→ WHAT IS BEING ASKED
Each line of the data below that carries the word "column" needs to be copied.

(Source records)

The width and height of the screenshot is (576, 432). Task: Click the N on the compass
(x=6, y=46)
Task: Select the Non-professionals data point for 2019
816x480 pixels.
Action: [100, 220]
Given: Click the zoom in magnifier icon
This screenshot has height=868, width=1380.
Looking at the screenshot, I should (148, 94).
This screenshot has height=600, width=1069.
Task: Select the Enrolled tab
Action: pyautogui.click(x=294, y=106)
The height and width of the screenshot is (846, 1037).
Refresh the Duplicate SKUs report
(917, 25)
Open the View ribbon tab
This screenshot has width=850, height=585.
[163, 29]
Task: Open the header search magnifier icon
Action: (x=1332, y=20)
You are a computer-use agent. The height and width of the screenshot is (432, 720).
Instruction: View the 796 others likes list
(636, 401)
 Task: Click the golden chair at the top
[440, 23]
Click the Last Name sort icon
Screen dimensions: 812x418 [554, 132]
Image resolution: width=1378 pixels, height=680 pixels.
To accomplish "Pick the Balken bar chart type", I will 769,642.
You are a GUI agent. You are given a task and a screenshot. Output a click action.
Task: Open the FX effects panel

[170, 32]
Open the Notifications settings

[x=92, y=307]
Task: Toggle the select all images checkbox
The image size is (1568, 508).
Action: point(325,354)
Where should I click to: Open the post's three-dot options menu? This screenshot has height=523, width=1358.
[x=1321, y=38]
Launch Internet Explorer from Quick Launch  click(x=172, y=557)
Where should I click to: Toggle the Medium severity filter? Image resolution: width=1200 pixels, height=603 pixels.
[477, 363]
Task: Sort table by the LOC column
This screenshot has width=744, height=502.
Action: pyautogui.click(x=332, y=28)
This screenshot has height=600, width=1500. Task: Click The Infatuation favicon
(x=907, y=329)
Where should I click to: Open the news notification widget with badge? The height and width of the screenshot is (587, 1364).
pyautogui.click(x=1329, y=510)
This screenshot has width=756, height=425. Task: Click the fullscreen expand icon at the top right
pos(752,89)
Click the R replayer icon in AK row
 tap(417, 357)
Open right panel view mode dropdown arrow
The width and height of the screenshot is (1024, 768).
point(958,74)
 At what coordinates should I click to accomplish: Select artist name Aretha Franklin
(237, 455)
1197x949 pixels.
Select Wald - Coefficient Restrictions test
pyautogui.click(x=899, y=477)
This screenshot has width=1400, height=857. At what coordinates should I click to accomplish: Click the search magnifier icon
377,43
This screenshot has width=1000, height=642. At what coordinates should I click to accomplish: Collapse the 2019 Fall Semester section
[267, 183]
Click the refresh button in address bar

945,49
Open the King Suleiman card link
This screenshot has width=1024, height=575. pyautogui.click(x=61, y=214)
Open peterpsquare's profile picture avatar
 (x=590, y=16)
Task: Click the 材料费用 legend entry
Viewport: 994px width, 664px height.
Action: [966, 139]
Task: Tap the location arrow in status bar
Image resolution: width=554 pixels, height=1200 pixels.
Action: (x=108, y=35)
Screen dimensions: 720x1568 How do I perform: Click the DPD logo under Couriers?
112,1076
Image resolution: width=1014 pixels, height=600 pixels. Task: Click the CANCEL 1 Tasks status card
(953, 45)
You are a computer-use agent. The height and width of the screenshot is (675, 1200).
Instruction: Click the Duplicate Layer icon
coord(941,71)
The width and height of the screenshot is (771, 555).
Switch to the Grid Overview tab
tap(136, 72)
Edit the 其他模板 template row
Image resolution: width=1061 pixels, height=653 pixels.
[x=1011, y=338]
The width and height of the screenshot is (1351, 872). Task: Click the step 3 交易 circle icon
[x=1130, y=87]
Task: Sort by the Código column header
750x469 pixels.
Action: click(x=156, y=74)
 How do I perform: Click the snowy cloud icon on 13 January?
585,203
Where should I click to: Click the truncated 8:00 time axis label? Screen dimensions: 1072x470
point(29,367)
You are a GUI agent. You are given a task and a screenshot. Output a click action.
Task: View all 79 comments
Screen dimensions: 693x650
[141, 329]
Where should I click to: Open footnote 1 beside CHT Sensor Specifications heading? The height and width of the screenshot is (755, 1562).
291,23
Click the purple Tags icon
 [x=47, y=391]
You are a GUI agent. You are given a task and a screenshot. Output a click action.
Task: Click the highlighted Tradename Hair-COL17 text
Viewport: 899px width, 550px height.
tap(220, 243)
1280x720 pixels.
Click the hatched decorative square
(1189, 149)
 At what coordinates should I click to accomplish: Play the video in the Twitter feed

→ RESPONSE TO THE EXERCISE
Task: Sort table by the LOC column
Task: Sort by the Código column header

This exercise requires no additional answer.